I think it’s the worst song in Slayer’s repertoire, no joke. It’s my favorite band impersonating B level novelty nü metal acts. It could’ve easily been an Adema song. At least you can understand what they were going for on Overt Enemy. It lays the foundation for what would eventually become Deviance on God Hates Us All (and I love that song), but the execution is so tacky and juvenile and I’m not even discussing the lyrics here: Continue lies/Then masturbate/I walk the line/I'll do no time.

WHO ARE YOU TRYING TO IMPRESS WITH MASTURBATION, TOM?

Perversion of Pain is another spin off the same idea that doesn’t quite work. It’s not as bad as Overt Enemy, but it’s not catchy or interesting. It’s just a slew of riffs that don’t really quite gel together with Tom trying his best to sound evil. Decent bridge-to-solo action. but that’s about it. Love to Hate is the only song that I had heard on the record as someone had inadvertently burned it on a mixtape CD for me as I had asked for I Hate You and it’s worse than I remember it to be although it it merely weird and bad.

It’s just not in Tom’s wheelhouse to sing the way he does on this song, almost like a hardcore punk vocalist.
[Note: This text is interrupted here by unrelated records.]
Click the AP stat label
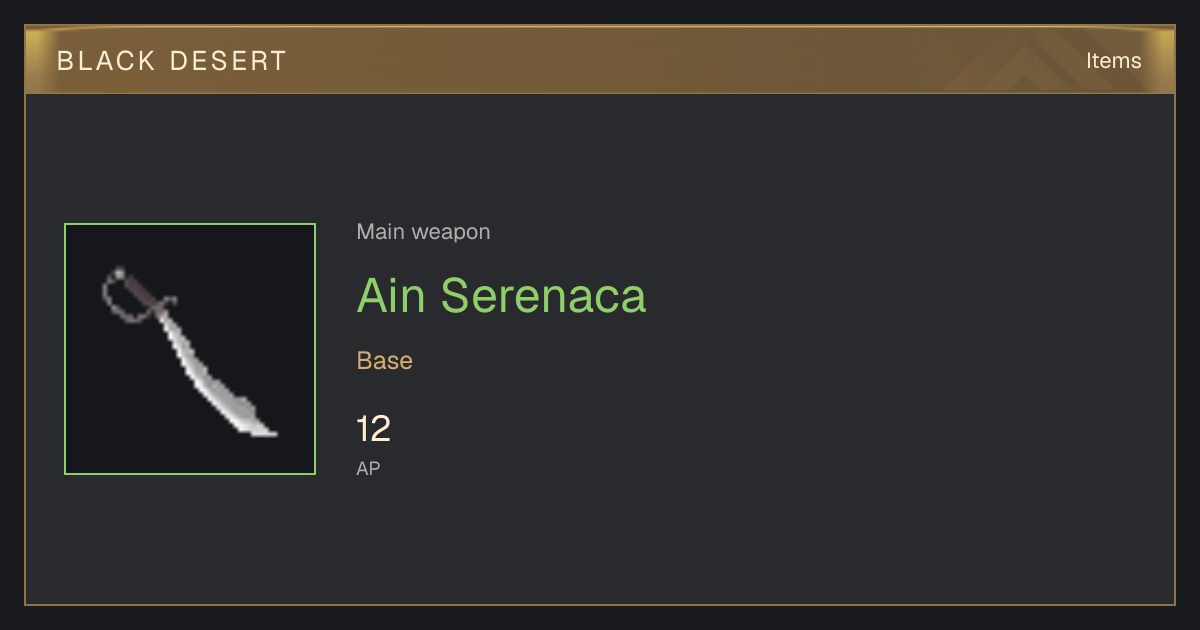Viewport: 1200px width, 630px height. [368, 468]
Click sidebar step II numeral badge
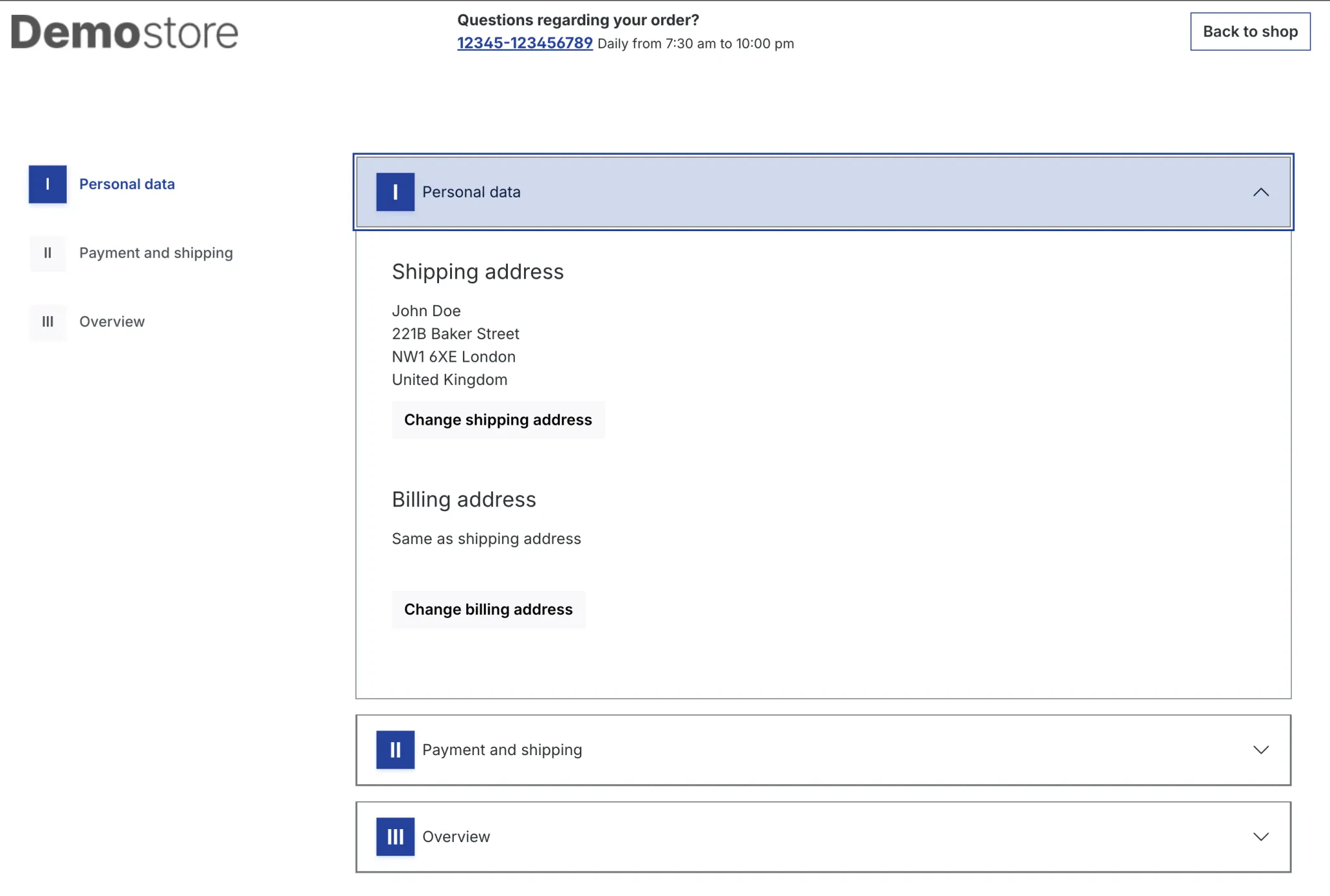The height and width of the screenshot is (896, 1330). [x=47, y=253]
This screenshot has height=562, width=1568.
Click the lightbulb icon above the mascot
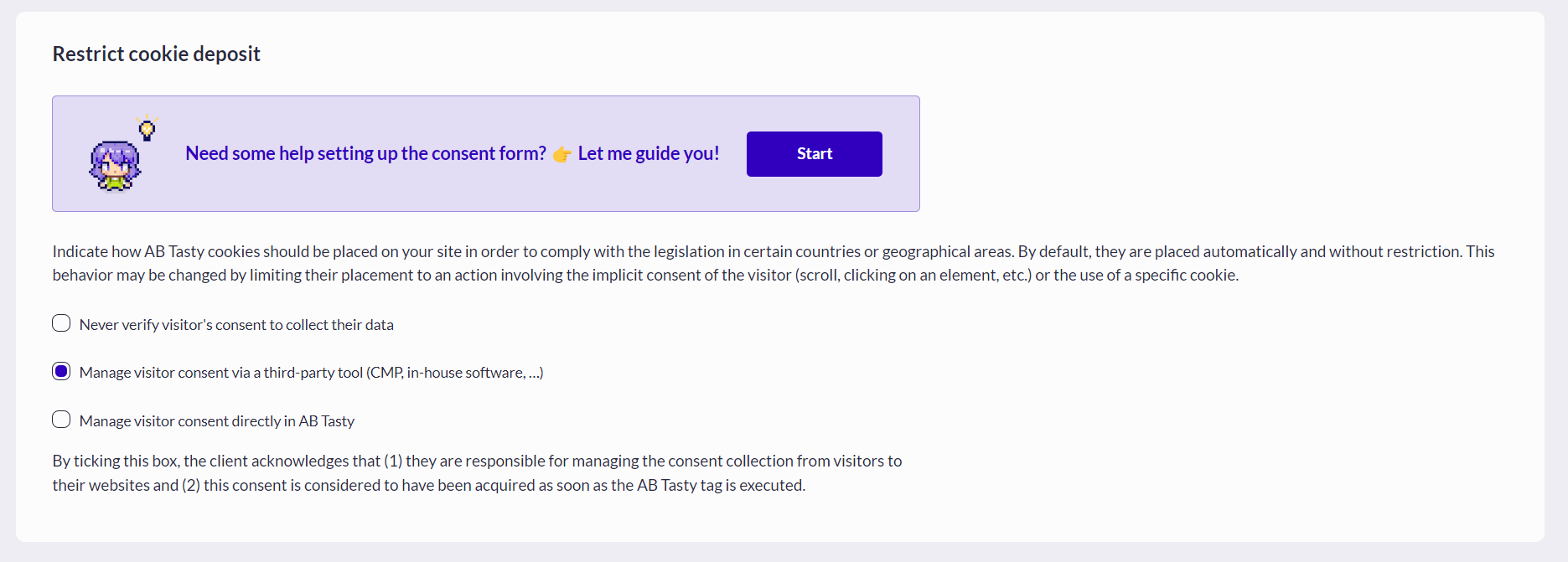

Tom has his thing that makes him unique and it’s why we love him. Desire features interesting ideas with the quieter intro and the adequate use of chugging riffs, but once again it’s too over the top and doesn’t features any riffs you’ll remember. It’s as if Ari Aster decided to shoot a camp movie featuring Kevin Smith in the lead role. It doesn’t work. It doesn’t have the tone that made us love them.

In The Name of God, Scrum, Screaming from the Sky and Point are more or less boilerplate Slayer songs. They’re less embarrassing than the rest of the material on Diabolus in Musica. I think that I don’t completely hate Scrum even if it features another obnoxious and unnecessary bass segment and the most by-the-numbers Slayer solo. It has more righteous anger than most of the songs on this record. Screaming from the Sky is alright too, I guess. At least it features fun riffs and dramatic songwriting.

*

Diabolus in Musica was a lot worse than I thought it would be. There’s one song that would’ve qualified as good enough for their other records, but otherwise it doesn’t live up to their legacy of badassery and audio evil at all. It’s formulaic, uncharacteristic of them and sometimes even embarrassing. But it served its purpose in Slayer’s discography and laid the foundation to tweaks in their sound that would allow them to thrive again only a couple years later and for that, it's impossible to completely hate.